Green and olive ridley turtles commonly nest at Playa Cabuyal, although the beach also provides important secondary nesting habitat for leatherbacks and, on rare occasions, hawksbills.

K. Hernández 2016

We invite early-career conservationists join our scientific team at Playa Cabuyal to gain valuable hands-on experience collecting data on nesting sea turtles and hatchlings.

Sea Turtle Biology Training Camp runs from September 15 to March 31. Applicants must be at least 18 years of age and are requested to commit a minimum of 15 consecutive days at Playa Cabuyal (1-2 month commitments are preferred). 

The participation fee is $8/day for Costa Rican biologists and $16/day for international biologists to cover camp food and accommodations. Additional costs such as airfare, visas, bus transportation to/from Guardia and personal supplies or snacks are not covered. 

To apply, please review the Sea Turtle Biology Training Camp booklet and follow the application instructions in the booklet. 

Participants will be required to submit a copy of their passport and proof of international travel insurance, including medical and emergency evacuation coverage, to secure necessary research permits. 

Committed biologists wanted: Playa Cabuyal is isolated and wild.

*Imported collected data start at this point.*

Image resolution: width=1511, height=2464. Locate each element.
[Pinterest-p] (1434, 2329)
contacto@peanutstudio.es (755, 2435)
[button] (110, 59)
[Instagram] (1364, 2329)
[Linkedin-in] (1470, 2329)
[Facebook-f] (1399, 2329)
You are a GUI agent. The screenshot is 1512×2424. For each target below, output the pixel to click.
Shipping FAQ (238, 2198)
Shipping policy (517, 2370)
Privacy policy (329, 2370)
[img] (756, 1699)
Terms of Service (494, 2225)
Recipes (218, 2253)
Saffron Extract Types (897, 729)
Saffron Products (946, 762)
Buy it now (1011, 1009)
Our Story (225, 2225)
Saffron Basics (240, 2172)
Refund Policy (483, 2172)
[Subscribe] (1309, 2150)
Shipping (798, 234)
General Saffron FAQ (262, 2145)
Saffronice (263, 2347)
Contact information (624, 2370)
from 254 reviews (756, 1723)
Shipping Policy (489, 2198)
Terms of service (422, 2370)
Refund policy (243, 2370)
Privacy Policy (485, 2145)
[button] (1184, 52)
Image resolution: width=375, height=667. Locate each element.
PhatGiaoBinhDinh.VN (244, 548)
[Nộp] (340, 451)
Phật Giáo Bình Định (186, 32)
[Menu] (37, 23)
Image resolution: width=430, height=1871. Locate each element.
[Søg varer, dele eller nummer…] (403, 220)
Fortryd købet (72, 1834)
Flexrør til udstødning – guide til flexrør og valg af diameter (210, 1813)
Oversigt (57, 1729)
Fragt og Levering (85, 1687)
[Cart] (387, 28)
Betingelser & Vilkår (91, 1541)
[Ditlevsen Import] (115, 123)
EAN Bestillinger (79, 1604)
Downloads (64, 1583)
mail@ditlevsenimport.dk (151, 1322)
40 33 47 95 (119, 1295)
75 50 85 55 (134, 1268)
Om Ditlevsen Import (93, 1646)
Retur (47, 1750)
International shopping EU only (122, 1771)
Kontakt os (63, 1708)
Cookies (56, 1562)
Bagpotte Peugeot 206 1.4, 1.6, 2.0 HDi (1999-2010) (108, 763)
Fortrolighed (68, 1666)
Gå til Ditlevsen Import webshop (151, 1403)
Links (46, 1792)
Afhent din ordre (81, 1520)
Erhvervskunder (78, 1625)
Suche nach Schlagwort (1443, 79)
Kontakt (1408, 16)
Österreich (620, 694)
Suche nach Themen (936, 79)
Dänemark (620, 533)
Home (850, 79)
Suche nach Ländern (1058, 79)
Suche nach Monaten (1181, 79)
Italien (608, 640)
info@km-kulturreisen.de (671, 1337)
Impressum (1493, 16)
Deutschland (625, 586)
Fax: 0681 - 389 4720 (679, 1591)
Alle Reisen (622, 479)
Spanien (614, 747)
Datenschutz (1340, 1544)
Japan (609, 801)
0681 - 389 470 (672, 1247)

Sea Turtle Biology Training Camp applicants are advised to consider the local conditions and expectations involved. Our rustic camp has no hot water, no cellphone coverage, and no internet service. 

All participants are expected to contribute an equal share in fieldwork, cooking, and cleaning activities.

Researchers use telemetry to identify foraging habitats for East Pacific green turtles.

C. Clyde-Brockway 2013

Additional studies conducted at Playa Cabuyal include documenting the nesting ecology of East Pacific green turtles, tracking turtles between nesting events using satellite telemetry and investigating the impacts of climate change on hatchlings.

Apart from studying turtles, researchers at Playa Cabuyal also catalog wildlife (including monkeys, jaguars, crocodiles, birds, spiders and insects) and monitor threats to local biodiversity.